-- Begin DATA EXCERPTS --

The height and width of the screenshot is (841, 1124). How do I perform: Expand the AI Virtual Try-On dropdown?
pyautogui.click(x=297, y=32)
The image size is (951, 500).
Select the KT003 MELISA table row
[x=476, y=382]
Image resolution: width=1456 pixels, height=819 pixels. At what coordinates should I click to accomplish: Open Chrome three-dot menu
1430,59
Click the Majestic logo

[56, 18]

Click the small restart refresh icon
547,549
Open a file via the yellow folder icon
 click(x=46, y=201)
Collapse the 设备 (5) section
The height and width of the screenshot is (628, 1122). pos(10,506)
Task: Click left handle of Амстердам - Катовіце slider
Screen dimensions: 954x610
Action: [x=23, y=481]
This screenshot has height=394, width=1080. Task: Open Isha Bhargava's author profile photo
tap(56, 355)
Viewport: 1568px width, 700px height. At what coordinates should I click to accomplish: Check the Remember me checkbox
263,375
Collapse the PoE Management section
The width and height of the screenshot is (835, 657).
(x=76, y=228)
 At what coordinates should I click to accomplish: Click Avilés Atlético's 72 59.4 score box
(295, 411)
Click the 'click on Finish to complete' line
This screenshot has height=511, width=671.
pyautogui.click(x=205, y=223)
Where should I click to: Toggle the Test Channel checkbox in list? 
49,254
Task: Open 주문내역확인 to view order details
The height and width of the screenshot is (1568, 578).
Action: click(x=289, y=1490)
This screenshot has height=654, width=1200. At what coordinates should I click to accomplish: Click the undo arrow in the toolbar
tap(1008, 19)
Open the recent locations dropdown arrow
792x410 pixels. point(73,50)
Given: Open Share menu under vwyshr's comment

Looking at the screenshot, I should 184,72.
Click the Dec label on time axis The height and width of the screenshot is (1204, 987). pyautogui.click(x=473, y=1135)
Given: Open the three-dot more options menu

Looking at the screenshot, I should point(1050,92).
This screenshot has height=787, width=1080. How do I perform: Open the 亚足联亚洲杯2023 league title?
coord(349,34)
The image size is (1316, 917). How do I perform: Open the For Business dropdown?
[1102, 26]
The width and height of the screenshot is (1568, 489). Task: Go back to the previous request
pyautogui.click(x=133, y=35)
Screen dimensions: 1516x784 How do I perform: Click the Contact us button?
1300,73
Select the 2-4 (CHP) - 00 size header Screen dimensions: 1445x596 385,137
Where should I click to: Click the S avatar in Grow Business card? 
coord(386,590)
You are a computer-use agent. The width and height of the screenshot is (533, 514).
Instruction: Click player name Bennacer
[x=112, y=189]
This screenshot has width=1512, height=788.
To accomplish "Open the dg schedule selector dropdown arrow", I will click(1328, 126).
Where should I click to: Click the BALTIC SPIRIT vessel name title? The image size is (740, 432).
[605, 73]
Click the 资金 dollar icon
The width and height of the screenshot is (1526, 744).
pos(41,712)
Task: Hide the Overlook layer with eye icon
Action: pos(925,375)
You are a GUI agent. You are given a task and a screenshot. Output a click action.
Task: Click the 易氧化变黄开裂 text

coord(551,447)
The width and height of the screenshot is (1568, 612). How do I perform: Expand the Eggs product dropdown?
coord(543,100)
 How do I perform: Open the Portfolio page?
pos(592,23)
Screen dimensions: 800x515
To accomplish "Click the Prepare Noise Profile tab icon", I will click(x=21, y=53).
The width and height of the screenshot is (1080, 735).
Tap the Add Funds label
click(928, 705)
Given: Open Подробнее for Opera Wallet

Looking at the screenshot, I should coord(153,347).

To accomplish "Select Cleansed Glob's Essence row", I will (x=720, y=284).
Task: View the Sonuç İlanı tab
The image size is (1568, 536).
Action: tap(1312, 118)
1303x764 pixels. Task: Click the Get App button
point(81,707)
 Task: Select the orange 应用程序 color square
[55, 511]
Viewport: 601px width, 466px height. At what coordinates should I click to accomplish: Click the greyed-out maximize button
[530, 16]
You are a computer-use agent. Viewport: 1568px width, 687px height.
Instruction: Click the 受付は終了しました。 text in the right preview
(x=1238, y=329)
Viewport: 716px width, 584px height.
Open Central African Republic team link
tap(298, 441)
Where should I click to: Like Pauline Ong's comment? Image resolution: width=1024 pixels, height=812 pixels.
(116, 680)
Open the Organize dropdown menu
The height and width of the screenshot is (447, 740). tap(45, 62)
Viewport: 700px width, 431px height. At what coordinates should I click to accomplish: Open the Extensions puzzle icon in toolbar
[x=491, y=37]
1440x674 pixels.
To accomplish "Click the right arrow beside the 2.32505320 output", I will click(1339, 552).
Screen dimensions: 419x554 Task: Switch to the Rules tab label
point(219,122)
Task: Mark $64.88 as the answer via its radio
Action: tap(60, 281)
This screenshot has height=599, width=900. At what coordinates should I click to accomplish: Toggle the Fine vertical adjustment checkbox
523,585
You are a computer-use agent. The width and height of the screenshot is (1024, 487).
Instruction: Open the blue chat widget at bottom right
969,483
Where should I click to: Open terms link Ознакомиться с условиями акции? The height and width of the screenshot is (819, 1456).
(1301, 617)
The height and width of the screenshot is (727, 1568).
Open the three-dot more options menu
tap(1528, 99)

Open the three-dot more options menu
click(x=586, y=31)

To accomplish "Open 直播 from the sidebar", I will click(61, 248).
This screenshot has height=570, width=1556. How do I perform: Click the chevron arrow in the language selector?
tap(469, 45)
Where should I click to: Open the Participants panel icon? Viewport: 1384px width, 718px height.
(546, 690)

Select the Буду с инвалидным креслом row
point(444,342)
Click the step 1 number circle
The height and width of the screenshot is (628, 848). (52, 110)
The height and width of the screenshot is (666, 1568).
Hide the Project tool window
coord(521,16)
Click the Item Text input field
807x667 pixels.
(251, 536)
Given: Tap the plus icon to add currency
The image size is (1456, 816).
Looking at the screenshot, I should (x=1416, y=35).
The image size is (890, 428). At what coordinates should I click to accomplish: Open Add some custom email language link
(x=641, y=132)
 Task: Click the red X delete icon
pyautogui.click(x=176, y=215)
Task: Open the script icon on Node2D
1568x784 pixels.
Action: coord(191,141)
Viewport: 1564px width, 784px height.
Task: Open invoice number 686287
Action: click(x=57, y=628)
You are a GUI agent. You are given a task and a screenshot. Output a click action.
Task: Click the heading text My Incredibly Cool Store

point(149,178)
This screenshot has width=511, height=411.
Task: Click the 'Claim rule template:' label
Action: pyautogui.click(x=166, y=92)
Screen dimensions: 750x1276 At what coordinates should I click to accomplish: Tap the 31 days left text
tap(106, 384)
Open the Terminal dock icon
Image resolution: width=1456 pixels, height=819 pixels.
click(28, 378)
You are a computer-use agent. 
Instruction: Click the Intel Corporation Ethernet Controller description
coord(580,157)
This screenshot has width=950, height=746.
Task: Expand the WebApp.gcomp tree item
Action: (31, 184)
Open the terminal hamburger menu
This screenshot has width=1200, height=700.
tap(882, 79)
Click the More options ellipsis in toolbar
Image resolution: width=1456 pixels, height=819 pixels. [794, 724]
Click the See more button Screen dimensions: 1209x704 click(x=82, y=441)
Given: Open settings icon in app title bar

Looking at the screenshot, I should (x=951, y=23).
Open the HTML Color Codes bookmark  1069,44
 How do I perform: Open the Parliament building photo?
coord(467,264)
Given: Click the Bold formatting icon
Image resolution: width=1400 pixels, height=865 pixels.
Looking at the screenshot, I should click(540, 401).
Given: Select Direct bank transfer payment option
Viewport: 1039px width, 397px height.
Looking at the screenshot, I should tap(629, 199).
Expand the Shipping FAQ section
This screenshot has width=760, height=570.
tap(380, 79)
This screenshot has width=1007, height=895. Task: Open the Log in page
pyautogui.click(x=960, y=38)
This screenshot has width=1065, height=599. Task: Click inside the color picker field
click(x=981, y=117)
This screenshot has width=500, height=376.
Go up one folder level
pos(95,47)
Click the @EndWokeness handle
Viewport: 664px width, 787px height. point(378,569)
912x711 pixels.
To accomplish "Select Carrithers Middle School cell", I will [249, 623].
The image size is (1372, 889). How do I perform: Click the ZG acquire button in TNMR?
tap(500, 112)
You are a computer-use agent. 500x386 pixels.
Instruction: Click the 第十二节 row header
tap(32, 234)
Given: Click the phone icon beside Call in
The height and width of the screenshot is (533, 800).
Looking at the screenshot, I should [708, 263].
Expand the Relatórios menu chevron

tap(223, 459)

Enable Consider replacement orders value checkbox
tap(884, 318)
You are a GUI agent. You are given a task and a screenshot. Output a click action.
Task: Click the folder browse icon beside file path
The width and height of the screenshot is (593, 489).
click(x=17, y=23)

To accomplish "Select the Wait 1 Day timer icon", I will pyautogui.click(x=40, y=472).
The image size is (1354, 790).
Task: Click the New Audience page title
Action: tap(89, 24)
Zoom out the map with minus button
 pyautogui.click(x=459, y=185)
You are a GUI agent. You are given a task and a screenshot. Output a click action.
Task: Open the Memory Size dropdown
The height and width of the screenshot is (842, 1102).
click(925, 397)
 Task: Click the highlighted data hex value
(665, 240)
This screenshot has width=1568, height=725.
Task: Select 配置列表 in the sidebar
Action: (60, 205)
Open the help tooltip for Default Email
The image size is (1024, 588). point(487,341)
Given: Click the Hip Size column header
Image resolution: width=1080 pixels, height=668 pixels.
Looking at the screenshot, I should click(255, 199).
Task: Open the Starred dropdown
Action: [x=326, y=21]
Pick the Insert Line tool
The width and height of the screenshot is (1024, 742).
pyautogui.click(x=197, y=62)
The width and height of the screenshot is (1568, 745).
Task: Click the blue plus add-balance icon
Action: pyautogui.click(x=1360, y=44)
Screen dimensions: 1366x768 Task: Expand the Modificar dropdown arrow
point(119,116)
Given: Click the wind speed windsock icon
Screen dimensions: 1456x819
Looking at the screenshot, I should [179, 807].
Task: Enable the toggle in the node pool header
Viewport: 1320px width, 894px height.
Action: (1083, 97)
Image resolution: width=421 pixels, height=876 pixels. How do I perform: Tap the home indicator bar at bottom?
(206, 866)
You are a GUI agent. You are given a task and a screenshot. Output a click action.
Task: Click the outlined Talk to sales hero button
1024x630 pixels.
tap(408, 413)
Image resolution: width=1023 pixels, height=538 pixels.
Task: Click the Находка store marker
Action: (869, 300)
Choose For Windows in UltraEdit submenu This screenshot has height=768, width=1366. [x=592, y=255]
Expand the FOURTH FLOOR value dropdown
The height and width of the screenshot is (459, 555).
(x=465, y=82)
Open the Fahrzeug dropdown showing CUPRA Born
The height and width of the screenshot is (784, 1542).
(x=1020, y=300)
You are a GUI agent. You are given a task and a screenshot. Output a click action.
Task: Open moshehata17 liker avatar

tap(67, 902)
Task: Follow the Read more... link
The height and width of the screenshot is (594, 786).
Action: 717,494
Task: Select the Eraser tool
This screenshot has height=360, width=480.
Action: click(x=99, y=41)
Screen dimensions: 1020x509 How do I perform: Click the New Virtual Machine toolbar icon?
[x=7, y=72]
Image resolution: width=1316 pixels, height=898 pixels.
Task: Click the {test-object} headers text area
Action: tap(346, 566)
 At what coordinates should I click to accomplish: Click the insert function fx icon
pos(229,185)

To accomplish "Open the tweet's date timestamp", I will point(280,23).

-- End DATA EXCERPTS --

Give again the lines that start with the one containing "Screen dimensions: 1516x784" and end with the one containing "coord(386,590)", switching "Grow Business" to "Small Business" and leaving everything else unchanged.

Screen dimensions: 1516x784 How do I perform: Click the Contact us button?
1300,73
Select the 2-4 (CHP) - 00 size header Screen dimensions: 1445x596 385,137
Where should I click to: Click the S avatar in Small Business card? 
coord(386,590)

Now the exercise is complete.